Один неправильный шаг – и он в одночасье лишился всего самого родного и близкого: семьи и лучшего друга. И если причину первого он принимал безусловно и безропотно, то что произошло с закадычными друзьями – Воронцов не понимал. Это случилось с ними сразу после его непоправимой ошибки, но каким образом его личная жизнь сказалась на отношениях с Гризманном – для Алексея оставалось неразгаданной загадкой.
Расплатившись в супермаркете за элитный виски, Алексей не собирался нарушать четырехгодичную традицию. Бросив бутылку на заднее кресло своего внедорожника, Воронцов направился туда, где, был уверен, найдет Гризманна – на загородную дачу его семьи.
Под шинами скрипел гравий.
Уже на подъездной дорожке Воронцов заметил за кованными массивными воротами убегающий в небо сизый дым.

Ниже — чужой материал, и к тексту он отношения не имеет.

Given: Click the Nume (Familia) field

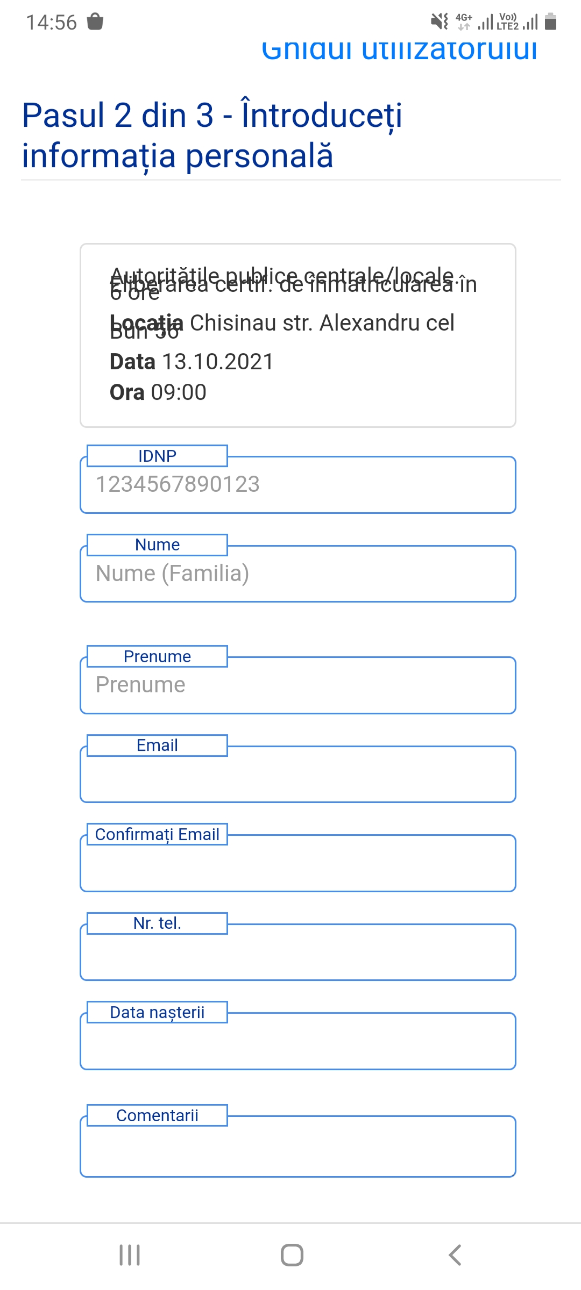Looking at the screenshot, I should pos(298,574).
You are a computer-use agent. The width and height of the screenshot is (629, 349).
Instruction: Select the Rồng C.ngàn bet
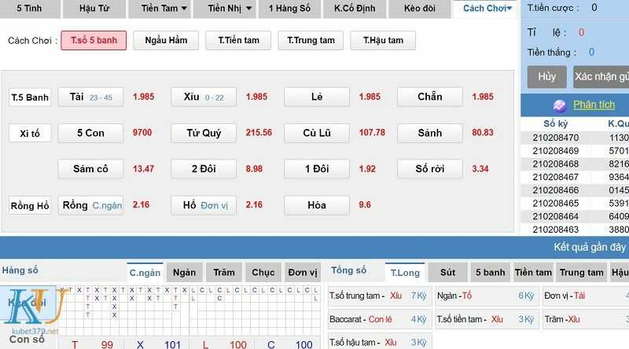point(91,205)
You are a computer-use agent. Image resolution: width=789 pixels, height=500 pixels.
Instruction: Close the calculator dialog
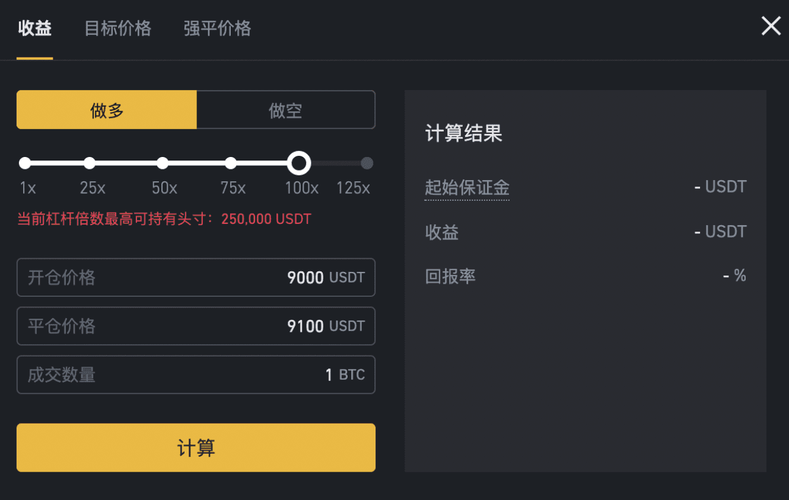tap(771, 26)
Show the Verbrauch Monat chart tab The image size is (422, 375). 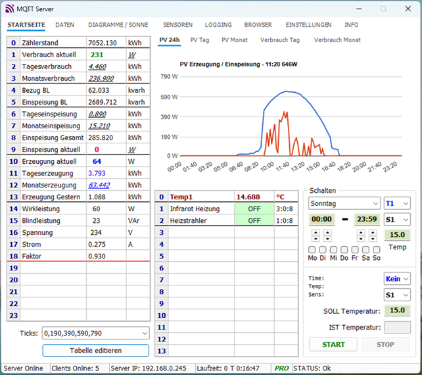pyautogui.click(x=337, y=40)
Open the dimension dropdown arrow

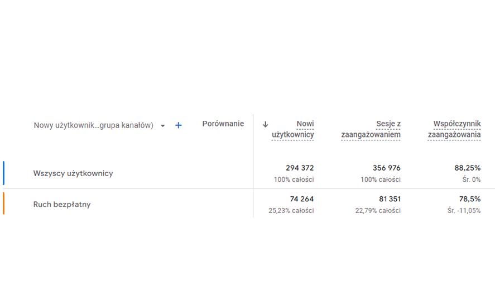pyautogui.click(x=163, y=126)
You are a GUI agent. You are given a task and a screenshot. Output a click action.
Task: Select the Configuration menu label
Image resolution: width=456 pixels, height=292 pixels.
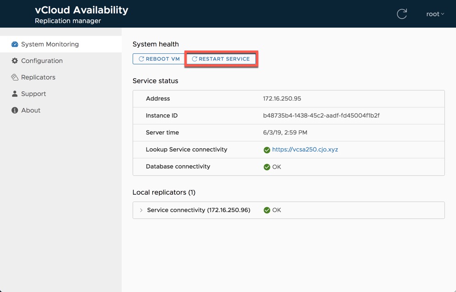coord(42,61)
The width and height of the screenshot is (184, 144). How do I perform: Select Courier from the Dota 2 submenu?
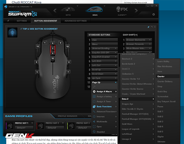tap(161, 77)
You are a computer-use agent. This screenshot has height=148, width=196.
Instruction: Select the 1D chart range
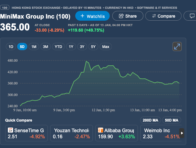coord(11,46)
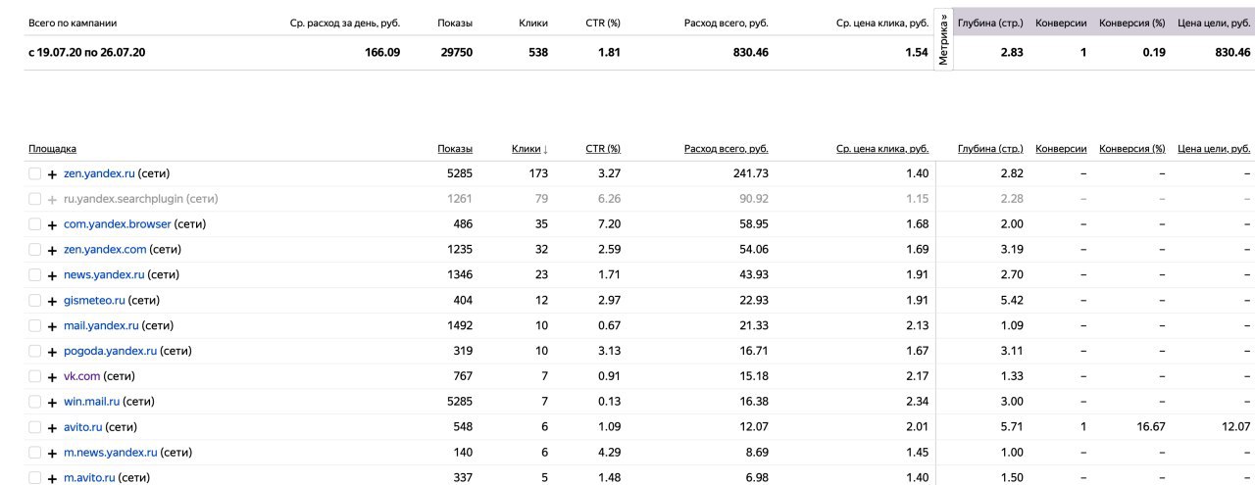Sort table by Показы column header
This screenshot has width=1255, height=485.
(x=455, y=149)
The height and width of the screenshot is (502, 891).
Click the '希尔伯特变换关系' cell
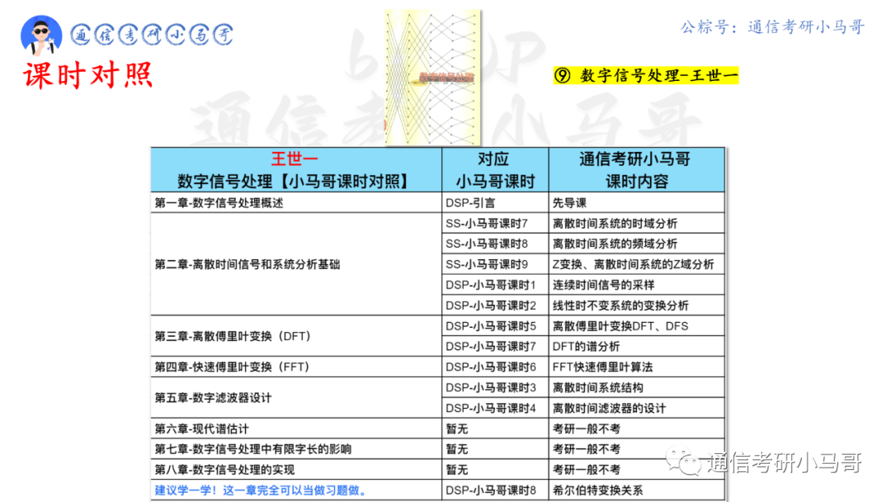point(598,490)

Значит, он не ошибался, и бывший друг по обыкновению жарит мясо на горящих углях.
Тоскливо улыбнулся.
Шашлык всегда был традиционно прерогативой Воронцова, да и уха выходила у парня не хуже, чем у мишленовского повара.
У ворот стояли припаркованными несколько авто. Алексей проехал по неширокой улочке дальше, заглушил двигатель и выполз из машины, прихватив бутылку.
Огляделся по сторонам и потянул носом воздух, пропитанный сырой свежестью и гарью.
Кто бы что ни говорил, за городом дышалось по-иному. Легкие раскрывались, насыщенный кислород проникал в кровь, заставляя голову кружиться. Тишина дачного поселка, периодически нарушаемая воем собак, давила на перепонки.
В двух шагах от него находился покосившийся электрический столб. Воронцов подошёл ближе и поднял голову. На верхушке знакомо бросалось в глаза крупное гнездо, и два красных клюва привычно поглядывали на чужака.
– Здорова, ребята, – прокричал Воронцов двум благородным аистам, уже несколько лет не покидающим свое свитое жилище. – Как поживаете?
Птицы опустили клювы, смерили парня настороженным взглядом и, встряхнув длинными шеями, спрятались в гнезде.
Воронцов усмехнулся и подошел к тяжелой мощной двери, за которой еле слышно доносилась музыка ни о чем. Фоновая, без слов… Под такую Гризманн всегда любил повтыкать и запариться.
Алексей с чувством глубокой тоски засунул виски в подмышку и провел по отросшим волосам ладонью, зачесывая их назад.
Не раздумывая, нажал на звонок.
Загородную дачу семьи Гризманн сложно было назвать дачей в буквальном понимании. Двухэтажный добротный кирпичный дом больше походил на коттедж, в котором можно было провести лет пять, не выходя на свет Божий и ни в чем не нуждаясь. В подвале имелся даже небольшой винный погреб с коллекционным алкоголем, привозимый отцом Роберта из разных стран, а на цокольном этаже – подогреваемый бассейн, в котором молодые парни куролесили не по-детски.